J’ai tout de suite été emportée par l’univers de dark fantasy dépeint par l’auteur. Un univers riche et sombre, aux accents médiévaux, où de nombreuses espèces intelligentes se côtoient avec plus ou moins de pacifisme : les hommes bien sûr, dominant la terre, mais aussi les elfes, les nains, les gnomes, les hobbits (il n’y a pas que chez Tolkien qu’on en rencontre donc !), les sirènes, et toute la palette des monstres imaginable.

Chaque être a sa part d’ombre et de lumière, au-delà de tout manichéisme entre le Bien et le Mal. Ce qui est monstrueux n’est pas forcément mauvais, et la beauté ne peut être que factice. Geralt, le sorceleur, n’est pas forcément le guerrier insensible que l’on croit : certes redoutable au combat, il ne respecte pas moins une certaine déontologie, et met un point d’honneur à connaître et à comprendre ce qu’il doit combattre, tout en s’efforçant de se tenir à l’écart des affaires politiques. Sur sa route, on croise aussi la terrible Yennefer, magicienne à la fois détestable et touchante, Jaskier, troubadour fantasque et coureur de jupons, et enfin Ciri, “l’enfant-surprise”, au caractère bien trempé.

Au fil des nouvelles se dessine tout de même une trame commune, qui démarre véritablement à partir du tome 3. Une trame tournant essentiellement autour de la notion de destinée…

Dernier voeu (Le), Andrzej Sapkowski

Atmosphère/climat : brumeux et nocturne, quelques éclats dorés des étoiles, des bougies et autres chandelles, du feu et de la magie.
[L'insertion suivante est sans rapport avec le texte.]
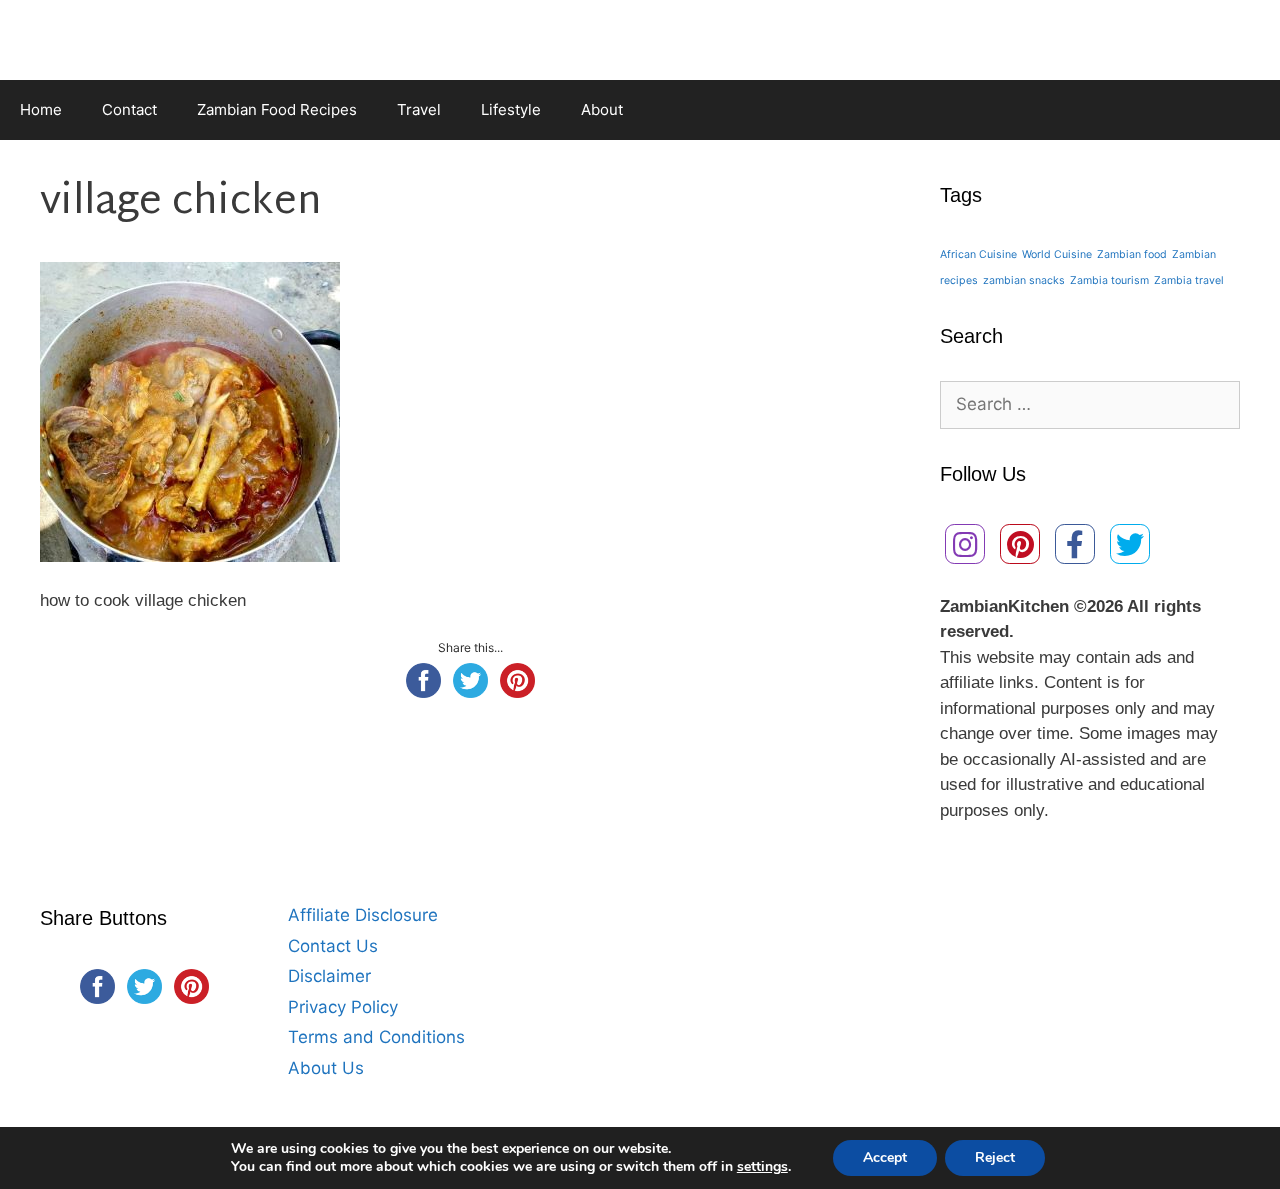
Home (41, 109)
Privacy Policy (343, 1007)
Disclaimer (329, 976)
Saveur : amère et métallique, un goût de sang et de terre.

Parfum : feu de bois, humus, herbes fraîches, et sueur.

Rythme : trépidant, haché, brutal.

Sonorité : éclats de lames, cris et autres vociférations, bruits de la forêt, lyrisme de la langue elfique.

Couleur : gris argent, comme les cheveux du sorceleur et de la petite Ciri, comme la poussière, les cendres, les ruines.

Mots-clefs : sorceleur, destinée, fantasy, magie, racisme, imaginaire, monstres, combat, amour, quête.

Fratrie culturelle : Je n’ai pas lu tous les classiques de la fantasy, mais impossible de ne pas citer Le Seigneur des anneaux, de J. R. R. Tolkien.


L’ambiance médiévale et la notion de destinée n’est pas sans rappeler les légendes autour des chevaliers de la Table Ronde.


PEDROSA Cyril, MOREIL Roxanne. L’Âge d’or, volume 1. Marcinelle (Belgique) : Dupuis, 2018. 232 pages. (Collection Aire libre).

À la mort du roi, Tilda s’apprête à monter sur le trône pour lui succéder dans un royaume accablé de maux et souffrant de disette. Avec le sage Tankred et le loyal Bertil, elle tente de mener des réformes mais est contrainte à l’exil par son frère. Avec l’aide de ses fidèles compagnons, Tilda décide de tout faire pour reconquérir son royaume, guidée par d’étranges signes.

Son esthétique ici !

En accompagnement : un plat qui tient au corps, aux saveurs forestières, comme ce roulé (de Noël ou non) aux haricots rouges, farci aux châtaignes, et sa sauce brune.


SAPKOWSKI Andrzej. Le Sorceleur livre I : Le Dernier vœu. Traduit du polonais par Laurence Dyèvre. Paris : Bragelonne, 2019 (1re parution en 1993 en Pologne, en 2003 en France). 307 pages.

À travers les plaines arides et les montagnes escarpées des Royaumes du Nord, un homme avance seul. En ces temps obscurs, il est l’un des rares à ne pas craindre les terribles créatures qui croisent sa route. Car Geralt de Riv est un sorceleur : un mercenaire initié aux secrets d’une ancienne magie. Il suit son propre code de l’honneur dans un monde qui a oublié le sien, avec l’espoir inavoué de réaliser son dernier vœu : retrouver son humanité.